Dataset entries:
•••••

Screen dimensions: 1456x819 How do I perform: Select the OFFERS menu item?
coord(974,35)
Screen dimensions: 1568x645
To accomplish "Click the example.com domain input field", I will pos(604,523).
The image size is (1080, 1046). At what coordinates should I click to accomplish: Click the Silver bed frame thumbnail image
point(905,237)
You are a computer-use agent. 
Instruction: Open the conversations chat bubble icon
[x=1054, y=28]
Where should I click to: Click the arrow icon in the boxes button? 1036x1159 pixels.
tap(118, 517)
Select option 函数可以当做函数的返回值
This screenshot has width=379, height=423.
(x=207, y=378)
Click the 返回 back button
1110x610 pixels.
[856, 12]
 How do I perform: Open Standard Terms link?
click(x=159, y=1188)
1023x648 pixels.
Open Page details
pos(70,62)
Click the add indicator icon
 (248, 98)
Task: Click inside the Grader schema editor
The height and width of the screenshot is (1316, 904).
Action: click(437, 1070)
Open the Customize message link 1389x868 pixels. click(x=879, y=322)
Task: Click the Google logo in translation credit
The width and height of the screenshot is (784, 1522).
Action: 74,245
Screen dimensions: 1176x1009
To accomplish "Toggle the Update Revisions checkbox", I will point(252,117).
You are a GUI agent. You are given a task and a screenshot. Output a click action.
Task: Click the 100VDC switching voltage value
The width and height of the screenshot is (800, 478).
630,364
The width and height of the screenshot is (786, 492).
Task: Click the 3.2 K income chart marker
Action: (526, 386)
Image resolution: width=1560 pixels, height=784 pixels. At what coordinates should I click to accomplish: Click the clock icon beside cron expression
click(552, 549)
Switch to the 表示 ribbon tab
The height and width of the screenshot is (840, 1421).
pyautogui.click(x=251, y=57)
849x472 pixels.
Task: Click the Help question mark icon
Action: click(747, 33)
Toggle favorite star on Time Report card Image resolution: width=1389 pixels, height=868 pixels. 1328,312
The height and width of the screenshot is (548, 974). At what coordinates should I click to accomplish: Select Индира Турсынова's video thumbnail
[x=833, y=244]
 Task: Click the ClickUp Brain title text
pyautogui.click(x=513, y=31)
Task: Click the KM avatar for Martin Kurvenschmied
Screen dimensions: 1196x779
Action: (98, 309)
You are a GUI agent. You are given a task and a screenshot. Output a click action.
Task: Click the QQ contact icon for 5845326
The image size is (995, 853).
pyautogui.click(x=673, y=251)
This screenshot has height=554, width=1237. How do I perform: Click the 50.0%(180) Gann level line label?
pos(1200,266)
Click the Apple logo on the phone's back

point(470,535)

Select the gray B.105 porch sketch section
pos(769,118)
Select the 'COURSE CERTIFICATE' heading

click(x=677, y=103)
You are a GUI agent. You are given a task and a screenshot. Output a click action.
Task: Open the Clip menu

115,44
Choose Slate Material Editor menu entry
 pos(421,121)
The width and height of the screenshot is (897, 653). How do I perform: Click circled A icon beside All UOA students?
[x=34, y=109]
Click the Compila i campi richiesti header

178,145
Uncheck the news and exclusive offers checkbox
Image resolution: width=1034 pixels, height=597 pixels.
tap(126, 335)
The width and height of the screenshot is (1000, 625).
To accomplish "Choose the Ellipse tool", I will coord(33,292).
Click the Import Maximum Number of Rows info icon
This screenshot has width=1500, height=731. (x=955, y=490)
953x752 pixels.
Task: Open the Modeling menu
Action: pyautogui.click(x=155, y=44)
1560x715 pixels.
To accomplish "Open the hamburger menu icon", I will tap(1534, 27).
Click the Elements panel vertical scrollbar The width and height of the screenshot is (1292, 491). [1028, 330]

•••••

## TASK DIRECTIONS:
Only the lines above from the line with "The width and height of the screenshot is (897, 653)." to the line with "The width and height of the screenshot is (1000, 625).", those two lines included, should be reproduced exactly.

## WRITTEN RESPONSE:
The width and height of the screenshot is (897, 653). How do I perform: Click circled A icon beside All UOA students?
[x=34, y=109]
Click the Compila i campi richiesti header

178,145
Uncheck the news and exclusive offers checkbox
Image resolution: width=1034 pixels, height=597 pixels.
tap(126, 335)
The width and height of the screenshot is (1000, 625).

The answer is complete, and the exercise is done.